MySQL isn't prone to "corruption" (meaning, random unpredictable data loss or
lack of validity) unless you are using MyISAM, a legacy storage engine that
has no valid use-case for persistent data in 2018.

This is my experience as someone who has also been using MySQL for 15 years,
including at literally the largest scale on the planet. I am not saying MySQL
is perfect (no database is) or "better" than Postgres (both are great
databases for different use-cases), nor am I agreeing with Uber's original
post or motivations. But I do wish people would stop spreading FUD about
MySQL-isms that are long out of date.

Most of your post is describing data conversion issues, which follows
predictable (if admittedly esoteric) logic. This is different than random
corruption. In MySQL 5.7+ (released in 2015), this undesirable data conversion
behavior _simply does not occur_ with default settings. Those settings were
also available and widely used in prior versions, just not enabled by default.

> 0000-00-00 isn't a valid date; but in MySQL it is a "null" data on a column
> with a NOT NULL constraint.

Not correct. 0000-00-00 will error upon insert by default since 2015.
[https://dev.mysql.com/doc/refman/5.7/en/sql-mode.html#sql-
mo...](https://dev.mysql.com/doc/refman/5.7/en/sql-mode.html#sql-mode-strict)

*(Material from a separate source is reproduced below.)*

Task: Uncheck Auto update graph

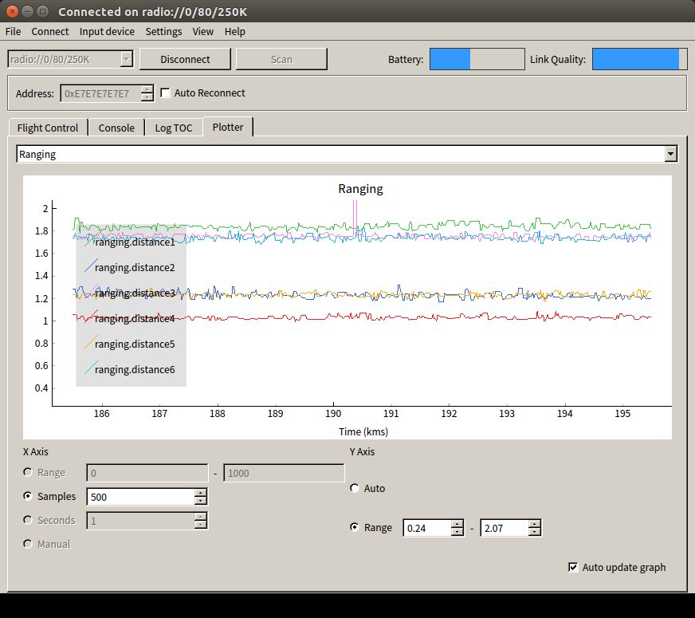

> This means that if you delete a row on a mysql replica

MySQL replicas should be read-only unless you're doing something horribly
unusual or non-standard. And with global transaction ID enabled (increasingly
common on modern MySQL setups), errant transactions that were manually run on
non-read-only replicas are more apparent and much easier to detect with
automation. Still, I agree this could be improved to be less of a footgun for
new users.

> My understanding is that mysql will also truncate data in a column if the
> column is altered to where a value would no longer fit (IE; from varchar(20)
> to varchar(8))

Your understanding is out of date. With strict sql mode (again, default since
2015) such an ALTER will fail loudly rather than truncate data.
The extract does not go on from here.